TEXT SEGMENT:
————

Monday, September 11, 2006

Great line of the day

Kos alerts everyone to the Democratic message leading up to the congressional mid-terms:
"You -- the Voters -- have ONE DAY to hold the Bush Administration accountable for what's happened in Iraq, and here at home. ONE DAY -- election day. If you like the way things are going, vote Republican. If you think things need to change, VOTE DEMOCRATIC. Seize the day. It's your very last chance."

Sunday, September 10, 2006

Great lines of the day

From a comment on Kos, I found this piece from The Week magazine -- a relatively new magazine (started in 2001) which gathers up opinions and news from around the world and presents a weekly "summary". Here's their summary about Katrina:
Hurricane Katrina was the downfall of the George W. Bush presidency, said Reymer Klüver in Germany’s Süddeutsche Zeitung. The massive storm that destroyed New Orleans and ravaged the Gulf Coast last year also “cost Bush his credibility as guarantor of the nation’s security.” After the 9/11 attacks, the president looked strong and forceful, addressing firefighters through a megaphone at the smoldering rubble of the World Trade Center. Frightened Americans needed to feel protected, and Bush told them he would keep them safe. But Katrina blew away that facade. “Americans realized that the government was still unprepared for a catastrophe.” Katrina was a natural disaster, but something similar could have happened if terrorists had blown up the levees, or attacked another major city. The president’s approval ratings plummeted, and they have never recovered.

————

DATA EXTRACT:
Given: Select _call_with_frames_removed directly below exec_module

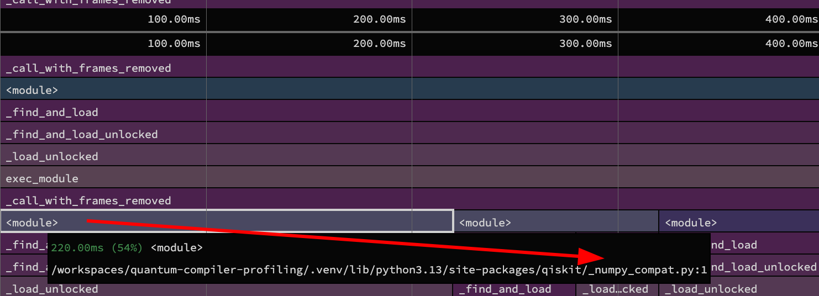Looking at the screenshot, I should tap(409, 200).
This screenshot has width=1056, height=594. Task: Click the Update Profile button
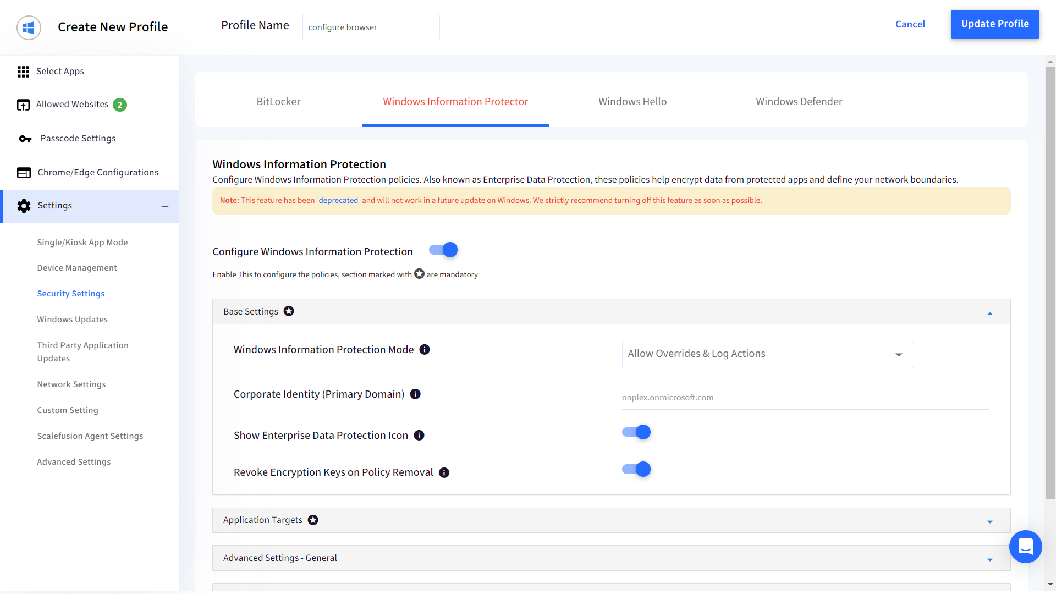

————

WORK TO DO:
1. Do these statements agree with the blog post? Answer yes or no for each and quote the words that decide it. (a) The Week began publication in 2001. (b) Reymer Klüver's view appeared in a French newspaper. (c) Bush's approval ratings recovered after Katrina.
2. According to the blog post, what did Bush speak through when he addressed firefighters at the World Trade Center rubble?
3. Take the blog post further from where it stops.

ANSWERS TO THE PROBLEMS:
1.
(a) Yes: "a relatively new magazine (started in 2001)"
(b) No: "said Reymer Klüver in Germany’s Süddeutsche Zeitung"
(c) No: "The president’s approval ratings plummeted, and they have never recovered."

2. A megaphone.

3.
Bush had a chance to salvage the situation, said Spain’s El Pais in an editorial. When he toured the disaster zone a few weeks after the storm, the president pledged that the government would launch “one of the largest reconstruction efforts the world has ever seen.” He promised to rebuild New Orleans better than ever—just as he promised to rebuild Iraq. But “as the Iraqis discovered, allocating money and using it effectively are two different things.” A full year after the hurricane, half the residents of New Orleans are still displaced. Demolition hasn’t even begun on the rotting houses in the mostly black Ninth Ward.
It’s just another in a long string of Bush failures, said Ray O’Hanlon in Northern Ireland’s Irish News. “The man who talks so much about missions and completing them is surrounded by the wreckage of uncompleted missions.” Iraq is the most obvious, of course, but let’s not forget Afghanistan, where the Taliban is resurgent and Osama bin Laden still walks free. Even the domestic initiatives Bush tried to push, such as immigration reform and Social Security reform, are dead in the water. The real shocker would be if he had actually delivered for New Orleans.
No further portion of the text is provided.